Hommes des bois ? : socio-anthropologie d'un groupe professionnel

Les préjugés liés aux forestiers sont tenaces. Ainsi, puisque selon la
culture occidentale on ne peut longtemps séjourner en forêt sans
y perdre son humanité, les forestiers sont toujours soupçonnés de
sauvagerie. Le bûcheron, figure emblématique de ce milieu, reste
«l'idiot moyen qu'a pas fini ses études, le gros ours du fond des bois»
selon les termes de l'un d'entre eux. En plus de cette image sociale peu
valorisante, l'activité des entrepreneurs de travaux forestiers (ETF)

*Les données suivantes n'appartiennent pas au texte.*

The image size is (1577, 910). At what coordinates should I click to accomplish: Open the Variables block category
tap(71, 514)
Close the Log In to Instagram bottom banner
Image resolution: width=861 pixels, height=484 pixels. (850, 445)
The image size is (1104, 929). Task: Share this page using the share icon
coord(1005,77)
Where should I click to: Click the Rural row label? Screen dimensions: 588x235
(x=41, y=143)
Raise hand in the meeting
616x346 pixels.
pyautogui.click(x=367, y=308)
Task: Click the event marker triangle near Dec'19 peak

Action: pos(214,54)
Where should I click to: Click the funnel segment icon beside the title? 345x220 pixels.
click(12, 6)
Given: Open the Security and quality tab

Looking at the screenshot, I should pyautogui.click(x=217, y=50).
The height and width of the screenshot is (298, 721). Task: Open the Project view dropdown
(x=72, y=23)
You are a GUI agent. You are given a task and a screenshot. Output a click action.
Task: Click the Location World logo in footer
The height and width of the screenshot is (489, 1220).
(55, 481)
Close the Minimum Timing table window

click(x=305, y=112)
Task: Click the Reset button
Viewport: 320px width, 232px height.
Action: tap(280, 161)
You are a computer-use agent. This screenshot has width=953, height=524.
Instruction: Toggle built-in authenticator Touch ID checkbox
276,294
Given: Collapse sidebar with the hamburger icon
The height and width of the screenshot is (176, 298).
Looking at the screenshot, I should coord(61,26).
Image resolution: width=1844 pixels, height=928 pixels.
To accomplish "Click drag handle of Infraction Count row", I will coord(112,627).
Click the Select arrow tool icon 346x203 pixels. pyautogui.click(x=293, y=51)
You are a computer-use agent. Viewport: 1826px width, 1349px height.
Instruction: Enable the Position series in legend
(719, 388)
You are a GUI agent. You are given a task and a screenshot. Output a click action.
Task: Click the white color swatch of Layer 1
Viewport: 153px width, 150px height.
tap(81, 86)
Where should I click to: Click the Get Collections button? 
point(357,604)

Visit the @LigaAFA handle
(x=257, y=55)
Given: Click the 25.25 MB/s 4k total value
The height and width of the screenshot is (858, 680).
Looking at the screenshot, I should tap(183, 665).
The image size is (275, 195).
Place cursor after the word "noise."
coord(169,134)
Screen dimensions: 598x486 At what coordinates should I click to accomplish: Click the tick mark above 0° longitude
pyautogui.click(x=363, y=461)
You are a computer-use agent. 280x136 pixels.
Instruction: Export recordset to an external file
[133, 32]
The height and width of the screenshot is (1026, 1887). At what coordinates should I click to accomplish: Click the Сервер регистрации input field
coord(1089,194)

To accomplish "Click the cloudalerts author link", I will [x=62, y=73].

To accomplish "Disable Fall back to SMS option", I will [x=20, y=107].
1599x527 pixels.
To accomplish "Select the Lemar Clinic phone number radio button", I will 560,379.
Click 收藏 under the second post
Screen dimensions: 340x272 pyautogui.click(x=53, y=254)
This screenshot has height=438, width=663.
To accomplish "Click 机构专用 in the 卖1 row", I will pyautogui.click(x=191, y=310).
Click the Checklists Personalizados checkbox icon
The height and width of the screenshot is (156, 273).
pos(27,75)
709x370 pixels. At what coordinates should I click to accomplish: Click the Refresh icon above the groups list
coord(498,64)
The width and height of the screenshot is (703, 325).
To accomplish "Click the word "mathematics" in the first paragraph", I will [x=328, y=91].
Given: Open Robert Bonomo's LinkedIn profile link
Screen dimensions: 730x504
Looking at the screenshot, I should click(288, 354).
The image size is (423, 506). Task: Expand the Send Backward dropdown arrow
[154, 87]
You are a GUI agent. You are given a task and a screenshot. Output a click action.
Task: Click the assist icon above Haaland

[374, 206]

- des bûcherons, débardeurs et sylviculteurs indépendants - est
aussi exceptionnellement dangereuse : un ETF sur cinq est victime
d'un accident chaque année. Dès lors, choisir une telle profession
n'est pas anodin. Comment devient-on entrepreneur de travaux
forestiers ? Qu'est-ce qui motive ceux qui le deviennent et leur fait
accepter ces difficiles conditions d'activité ? Comment trouvent-ils
et surtout conservent-ils un successeur, eux qui interdisent à leurs
enfants de s'inscrire à leur suite ? Ces questions trouvent ici une
réponse à travers une approche socio-anthropologique de ce groupe
professionnel.
Au-delà du cas particulier des activités forestières, les analyses
développées dans cet ouvrage apportent, entre autre, un éclairage sur
l'apprentissage, la gestion des risques professionnels, la transmission
d'entreprise et l'organisation du marché du travail.